_CONSEGNA_
Riporta fedelmente il brano del testo della pagina compreso tra "Occorre rafforzare il" e "considerazione oppure no.", estremi inclusi.

_TESTO DELLA PAGINA_
Occorre rafforzare il ruolo svolto dalla società civile organizzata in relazione agli indicatori. Eurostat si dovrebbe consultare maggiormente con la società civile sul processo di definizione degli indicatori e sulla valutazione dei progressi che essi misurano. In generale, la società civile deve essere consultata abbastanza presto nel corso del processo in modo che le sue raccomandazioni possano essere prese in considerazione ed Eurostat deve essere tenuto a spiegare il motivo per il quale le raccomandazioni della società civile sono state prese in considerazione oppure no.

4.8.

Ciò che è o non è monitorato, in particolare, la definizione e la scelta degli indicatori, ha notevoli implicazioni politiche (12). Pertanto, il processo attraverso il quale Eurostat prepara la relazione annuale dovrebbe permettere alla società civile di contribuire con un’interpretazione qualitativa degli indicatori. Ciò dovrebbe essere accompagnato da un sondaggio frequente di Eurobarometro, per valutare la percezione che i cittadini hanno dei progressi compiuti.

4.9.

Il CESE è consapevole della limitata capacità statistica della società civile, per quanto concerne la proposta di nuovi indicatori che possano soddisfare i requisiti di solidità statistica di Eurostat. Tuttavia, la società civile è in grado di definire indicatori utili che si avvalgono di altre fonti oltre ai dati di Eurostat. Un esempio è rappresentato dagli indicatori sviluppati dalla rete Sustainable Development Solutions Network. Ciò nonostante, il CESE ritiene che sia necessario sostenere le organizzazioni della società civile con misure di potenziamento delle capacità al fine di garantire che siano in grado di contribuire in modo migliore al dialogo con Eurostat.

4.10.

Infine, con l’obiettivo di garantire una nuova e forte narrazione basata sullo sviluppo sostenibile come menzionato sopra, il CESE chiede che sia migliorato il modo in cui la Commissione europea ed Eurostat comunicano i progressi in materia di OSS. La relazione di Eurostat non è sempre di facile lettura e non è stata diffusa ampiamente; per questo occorrerebbe esplorare nuovi modi al fine di aumentare la sensibilizzazione tra un pubblico non specializzato e i cittadini. Altri prodotti della ricerca e di comunicazione dovrebbero inoltre essere studiati come parte di un’ambiziosa strategia di sensibilizzazione. Per esempio, creare una sezione «monitoraggio della società civile» sul sito web di Eurostat dedicato agli OSS permetterebbe una cotitolarità del monitoraggio degli obiettivi.

_DATI DISPONIBILI_
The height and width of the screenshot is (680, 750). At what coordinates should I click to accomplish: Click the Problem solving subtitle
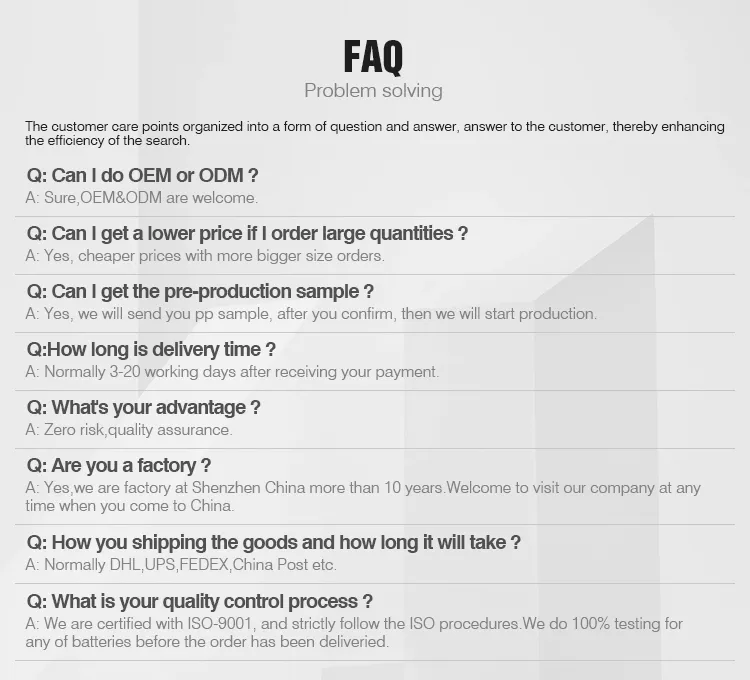(373, 91)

_SVOLGIMENTO_
Occorre rafforzare il ruolo svolto dalla società civile organizzata in relazione agli indicatori. Eurostat si dovrebbe consultare maggiormente con la società civile sul processo di definizione degli indicatori e sulla valutazione dei progressi che essi misurano. In generale, la società civile deve essere consultata abbastanza presto nel corso del processo in modo che le sue raccomandazioni possano essere prese in considerazione ed Eurostat deve essere tenuto a spiegare il motivo per il quale le raccomandazioni della società civile sono state prese in considerazione oppure no.